Will It Be Harder to Fire a Federal Employee Under a Biden Administration?

Executive orders are easier to issue than passing a law and also easier to revoke than a law. These are some likely changes under a Biden administration.

Under the Trump administration, federal employee unions did not fare well.

As noted in The Swing of the Pendulum, unions fare well when Democrats are in power and do not fare as well under Republicans. There is no indication that a Biden administration will be much different in this regard than either the Clinton or Obama administrations were in dealing with federal employee unions.

Several Executive Orders were issued in 2018. These Orders placed significant restrictions on federal unions. Their purpose was to reduce the amount of government subsidies to unions and to restrict their involvement in day-to-day activities and to make it quicker and easier to hire and fire federal employees.

The Orders were challenged in court and went through a series of decisions. Ultimately, they were upheld and agencies either have implemented them or were in the process of implementing them.

Limitations on Executive Orders

The problem with any executive order is that it may not be enforced once the president that issued the order leaves office. By comparison, a law that is passed is still supposed to be followed by the next administrations. Changing a law in Congress is difficult and may be impossible depending on which party controls the House and the Senate.

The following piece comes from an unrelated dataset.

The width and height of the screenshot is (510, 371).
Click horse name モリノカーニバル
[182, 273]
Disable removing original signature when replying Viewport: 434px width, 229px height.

Federal employee unions are not politically neutral. They generally supported Hillary Clinton in her attempt to become president. When Donald Trump assumed office the political efforts of the unions were a factor in some of the restrictions on unions that followed.

Now, with Joe Biden preparing to become president next year, the fervent efforts of the unions to elect him will have benefits.

One of the benefits is that executive orders previously issued can be revoked. No doubt, some of them will be revoked after Joe Biden assumes the office.

Here are the most significant items impacting the federal workforce that were in these Orders.

Restrictions on Federal Unions

  • Unions would be charged rent for federal office space and will not be reimbursed for travel expenses or for hours spent appealing worker firings.
  • All federal employees will be required to spend 75 percent of their time doing the work for which they were hired as a federal employee.
  • Federal agencies would be required to publicly post union contracts in an online repository.
  • Agencies were encouraged to conclude negotiations with federal employee unions in less than a year.
  • Several restrictions on official time. Official time is a system under which federal employees continued to receive salary and benefits working on behalf of the union rather than performing other work. The Orders restricted federal employees to no more than 25 percent of their time on union or other non-agency business.

Making It Easier to Fire Federal Workers

  • The new orders will impact how long federal workers have to improve their performance after receiving a bad review. The time to improve will be reduced from 120 days to 30 days.
  • Agencies will be encouraged to remove (fire) poor performers rather than suspending them.

The Office of Personnel Management (OPM) issued guidance to agencies on implementing the Orders and they were having an impact—at least in some agencies.

Labor-Management Partnerships

An Executive Order ordering cooperation between agencies and unions was issued by President Obama.  This Order created the National Council on Federal Labor-Management Relations (Council) and required it to push a pilot program on bargaining permissive topics and submit a report on its effort.

President Trump issued this directive to agencies on these partnerships:

The Director of the Office of Personnel Management and heads of executive departments and agencies shall, consistent with law, promptly move to rescind any orders, rules, regulations, guidelines, programs, or policies implementing or enforcing Executive Order 13522.

In politics, the image is often more important than the result. Here is an analysis of the accomplishments of the partnership councils.

Regardless of the success or failure of partnership councils, we can anticipate that a President Biden will re-establish the same concept. That was done by Presidents Clinton and Obama and the philosophy of Democrats on this issue has not changed.

Expanding Bargaining With Unions

FedSmith author Bob Gilson noted in an article published in 2012, a primary purpose of the Obama Executive Order was to expand the number of topics on which federal employee unions can bargain without having to change the federal labor relations statute. These topics, known as “permissive” topics of bargaining, allow federal agencies to bargain with unions (or not to bargain on them) as they see fit.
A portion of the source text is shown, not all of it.